I've been thinking about mythology and how it defines a race - or at least the group that believes in it. I'm not an expert in any wide-ranging sense, but want to touch on a few of the ones I do know.
At the beginning of written history, we have the Babylonian myth of the sky god Marduk defeating the earth goddess Tiamat. This myth was retold through many cultures of that time and has a great influence on people's thought in so many ways: the victory of the sky gods, the fact that divine help comes from the outside and wears a male face, the belief that victory comes through force, and so on. We see a version of the myth, changed by the lens of a different culture in the Bible's Garden of Eden story - though the story itself has a different focus. Walter Wink in The Powers That Be argues that this Babylonian myth underlies our whole American frame of thought today, with our heroes being those who overcome the bad guys by force - like Superman.
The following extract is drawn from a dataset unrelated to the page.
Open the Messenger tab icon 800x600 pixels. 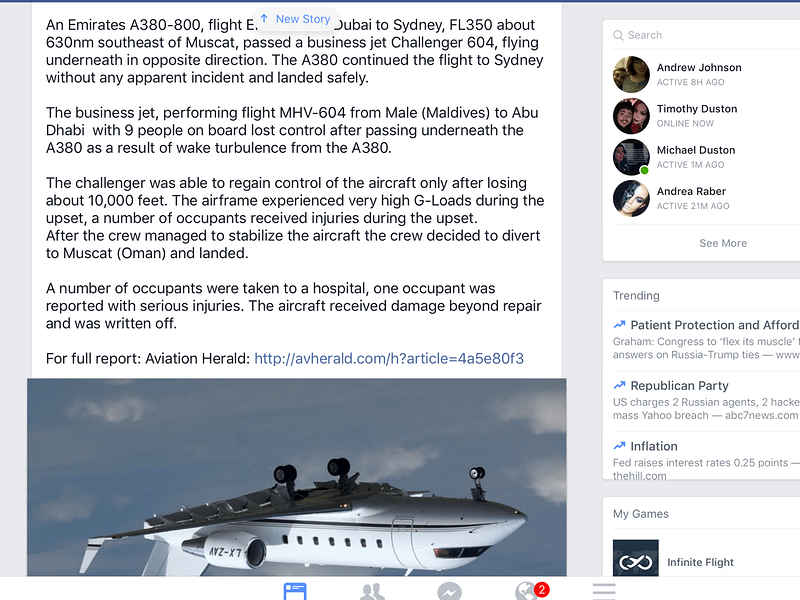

Moving forward in time we have the story of the Exodus from Egypt - a slave people freed because their god defeated the Egyptian gods. Though modern archeology throws doubt on the historicity of the story, it underlies and indeed underpins Jewish identity. Being God's chosen people through the promise made to Abraham, and the rescue from Egypt defines a people.
Moving farther forward, we have the Christmas story. Though Marcus Borg and Dominic Crossan point out in The First Christmas that this was fashioned to be a Christian version of the myths created around the birth of Caesar Augustus, it has a profound meaning for Christians, many (most?) of whom believe it is a factual story. The idea of the sky god becoming human to save his people, because they are incapable of saving themselves, is the Christian version of the Exodus story. The belief that the founder of the tradition was God himself is incredibly powerful, and has led to both the best and worst in Christian history.
There are so many more - the Roman belief that their empire was founded by a man raised by a wolf, the Greeks praising Odysseus, who won over others by cleverness, the trickster myths of Native American cultures, our American myth of manifest destiny and the rugged individualist - we all have our myths to look back on and we respond to the culture they have created - whether that's absorbing it without thought, or rejecting it.
I think our part as mature adults is to recognize our myths and understand the attitudes they have taught us, so that we can intelligibly accept the parts that are helpful and reject those parts that are not.
It's good to have wonder at Christmas time - people have been celebrating Yule for longer than anyone can count - but not to let our own mythology blind us to the wider world. Let's take the good parts of our stories. For me that means that Jesus reached out to all in need, that he teaches us to live with compassion, to search for truth, to respect even our enemies as human beings, to live without fear, and not to make ourselves insular. Let us once again remember that facts and truth are not synonymous and look past the particular stories to the meaning beneath.
Let's keep the wonder of this time of year and lose the pettiness and greed and selfishness and parochialism. Let's move past our tribal identities and into a wider world of the acceptance that we are all brothers and sisters, each with our unique stories and traditions, but family underneath it all.